Challenges =
• 1. According to the excerpt on Notre Dame's lawsuit, how many employees does Notre Dame have?
• 2. What is the Spanish translation of this sentence from the passage on Notre Dame's suit: "Defendants in the suit are HHS Secretary Kathleen Sebelius, Labor Secretary Thomas Perez, Treasury Secretary Jacob J. Lew and their respective departments."
• 3. Does each statement agree with the passage on Notre Dame's suit? Answer yes or no for each, quoting the words that decide it. (a) Notre Dame is the largest employer in St. Joseph County. (b) The suit cites 12 tests the federal government uses to judge whether organizations qualify for the exemption. (c) The HHS accommodation lets some employers use a third party to provide the contraceptive coverage they object to.

Selected extract =
..........

At issue in Notre Dame’s suit is the limited exemption for religious organizations and the 14 tests it said the federal government uses to judge whether organizations qualify for that exemption.

“Not only do these factors favor some religious organizations at the expense of others, but they also require the government to make intrusive judgments regarding religious beliefs, practices and organizational features to determine which groups fall into the favored category,” Notre Dame said in the suit.

“Notre Dame seeks only to protect its right to the free exercise of its religion, its right to be recognized as a religious institution, its right to avoid being forced to pay for, facilitate access to, and/or become entangled in the provision of products and services that violate its religious beliefs, and its right not to be compelled to speak, or to be silent, in a way that implies acceptance or endorsement of practices directly at odds with its religious teachings.”

Defendants in the suit are HHS Secretary Kathleen Sebelius, Labor Secretary Thomas Perez, Treasury Secretary Jacob J. Lew and their respective departments.

HHS rules on the mandate also include an accommodation that allows some employers to use a third-party to provide the contraceptive coverage they find objectionable, but Catholic entities say this still involves them in allowing coverage they reject for moral reasons.

Notre Dame, with 5,200 employees, is the largest employer in St. Joseph County. About 4,600 employees use its self-insured health plan — 11,000 in all when dependents are factored in. About 2,600 of the university’s 11,000 students get health insurance through Notre Dame’s plan with Aetna, with about 100 dependents also covered.

..........

Data =

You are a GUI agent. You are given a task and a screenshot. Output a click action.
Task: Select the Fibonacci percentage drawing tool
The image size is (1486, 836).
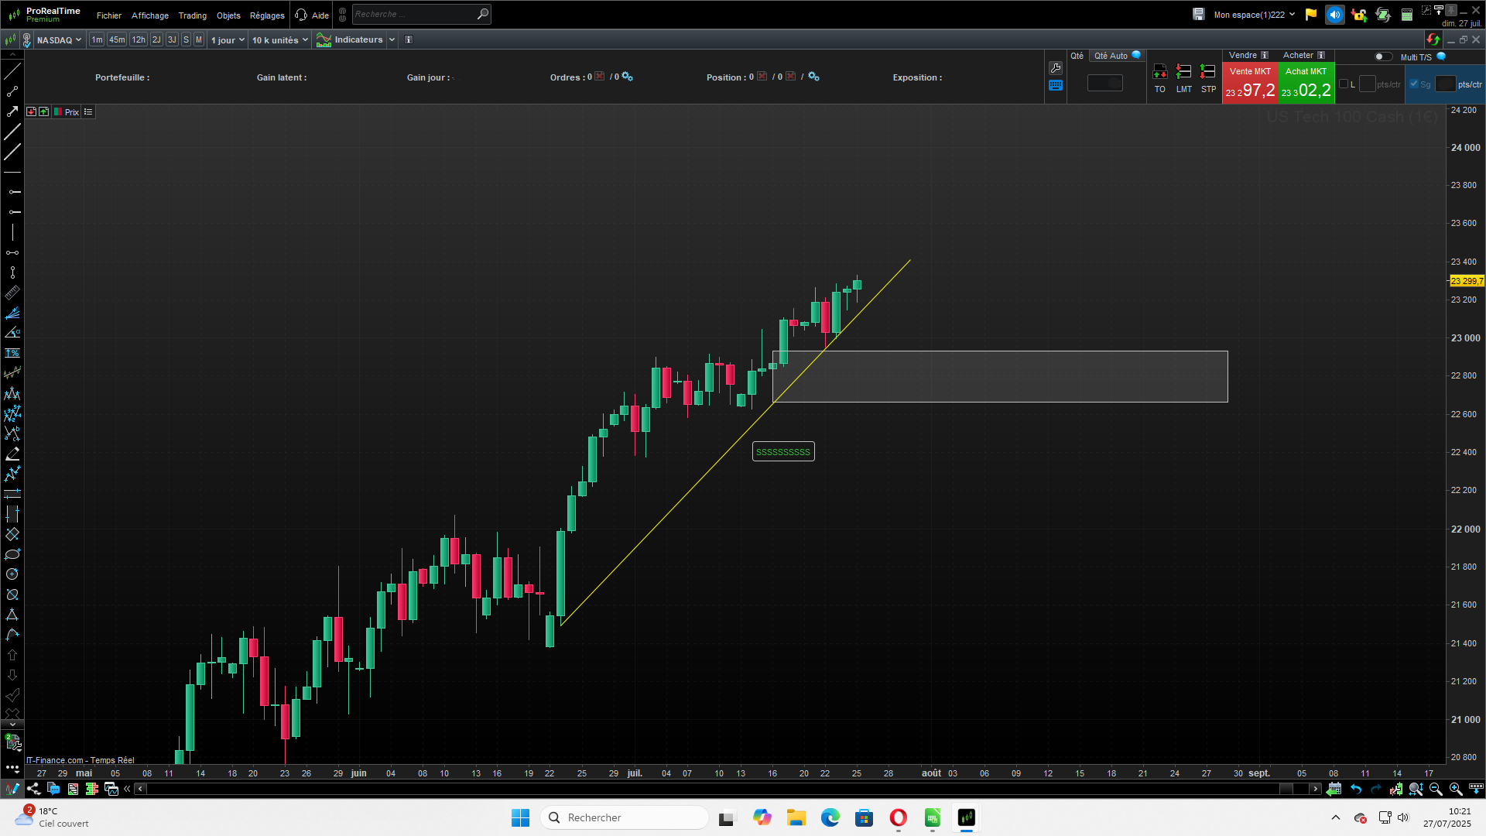12,353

..........

Answers below =
• 1. 5,200

• 2. Los demandados en el pleito son la secretaria del HHS, Kathleen Sebelius, el secretario de Trabajo, Thomas Perez, el secretario del Tesoro, Jacob J. Lew, y sus respectivos departamentos.

• 3.
(a) Yes: "is the largest employer in St. Joseph County"
(b) No: "the 14 tests it said the federal government uses"
(c) Yes: "allows some employers to use a third-party to provide the contraceptive coverage they find objectionable"